- Given problem
Could you format the records as a two-column CSV with the columns "request" and "answer"? Start with the line containing "Given: Select the material.js.map file name" and go through the end of the records, putting one record per row, each field in quotes, line breaks replaced by spaces, and no pictures.

Data listing:
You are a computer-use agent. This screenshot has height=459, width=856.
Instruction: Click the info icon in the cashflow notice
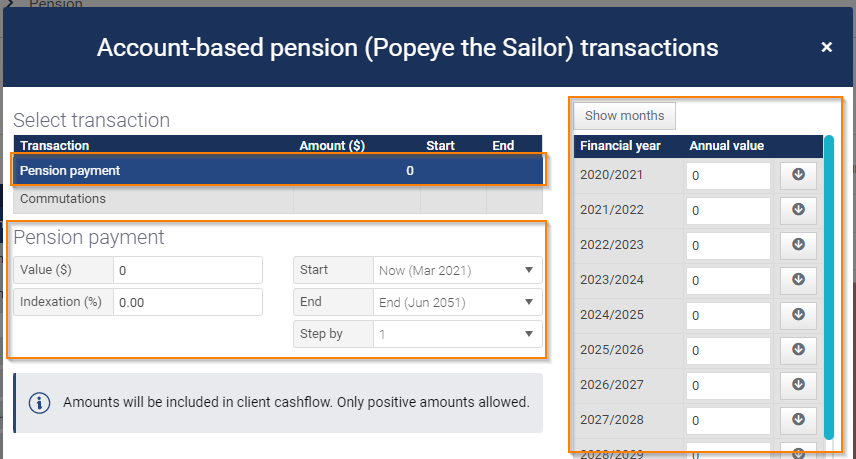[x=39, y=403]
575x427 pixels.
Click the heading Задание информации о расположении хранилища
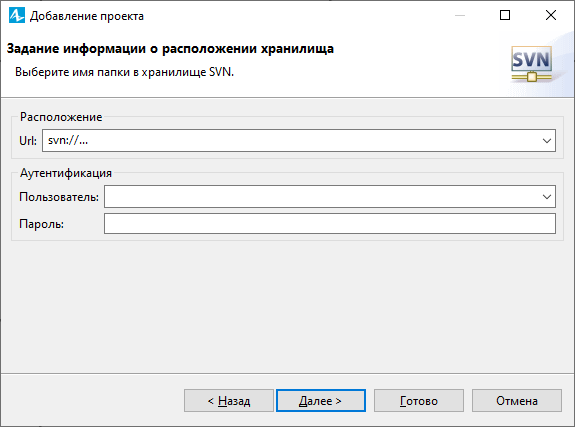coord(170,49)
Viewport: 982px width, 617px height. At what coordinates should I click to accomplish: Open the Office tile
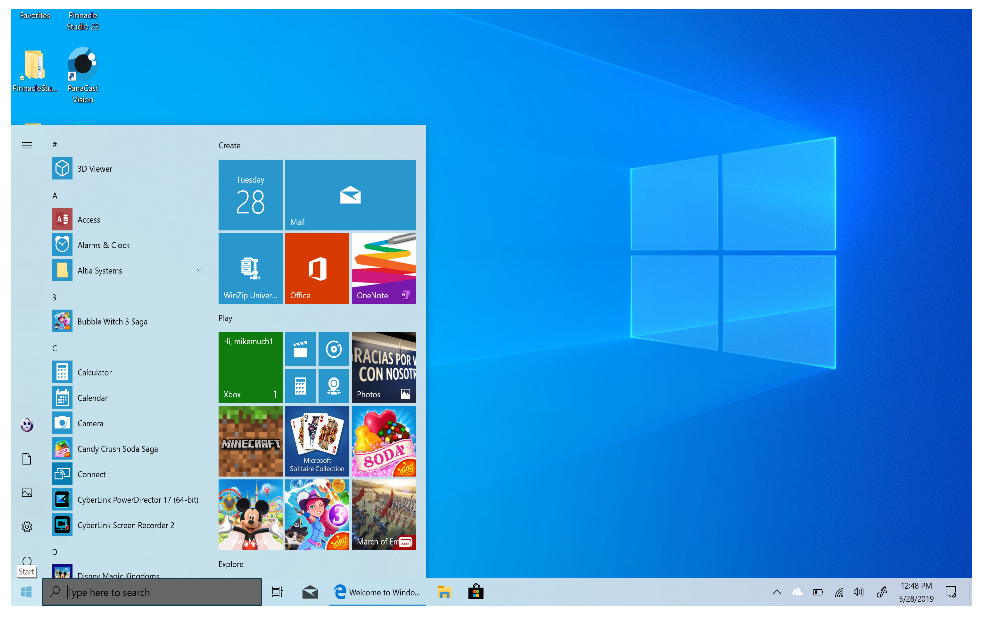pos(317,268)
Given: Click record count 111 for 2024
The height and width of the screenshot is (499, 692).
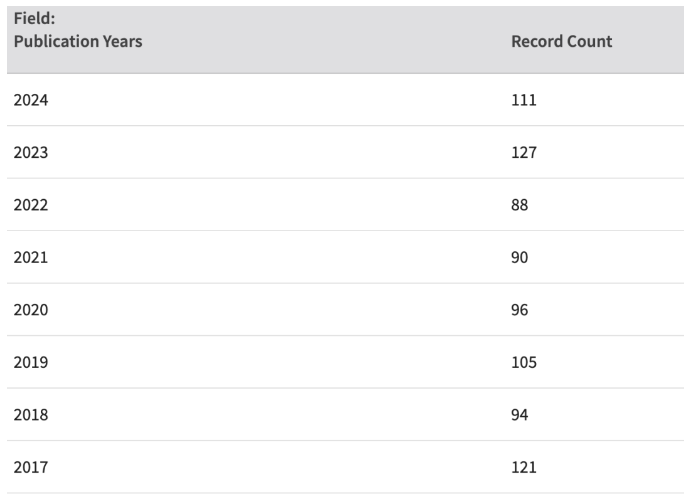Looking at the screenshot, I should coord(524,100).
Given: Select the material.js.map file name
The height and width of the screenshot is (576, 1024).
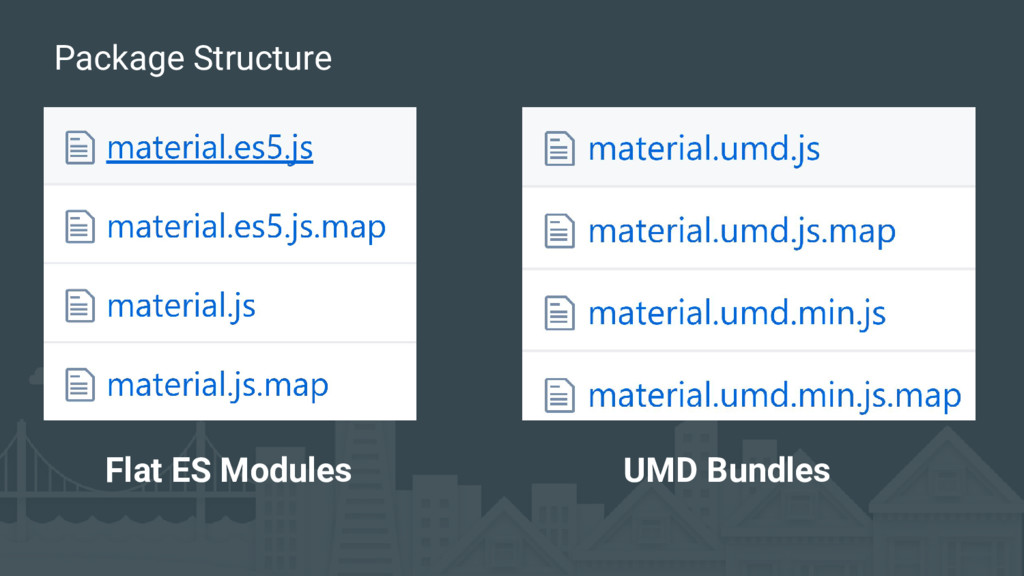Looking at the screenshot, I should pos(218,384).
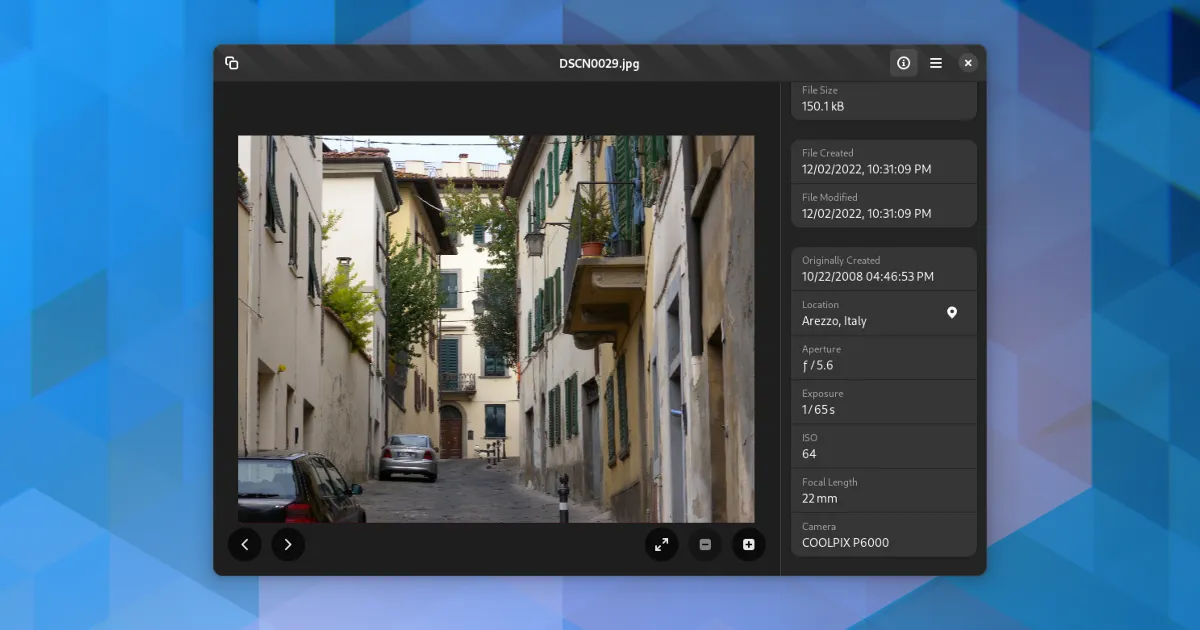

- Task result
request,answer
"Given: Select the material.js.map file name The height and width of the screenshot is (576, 1024).","Looking at the screenshot, I should pos(218,384)."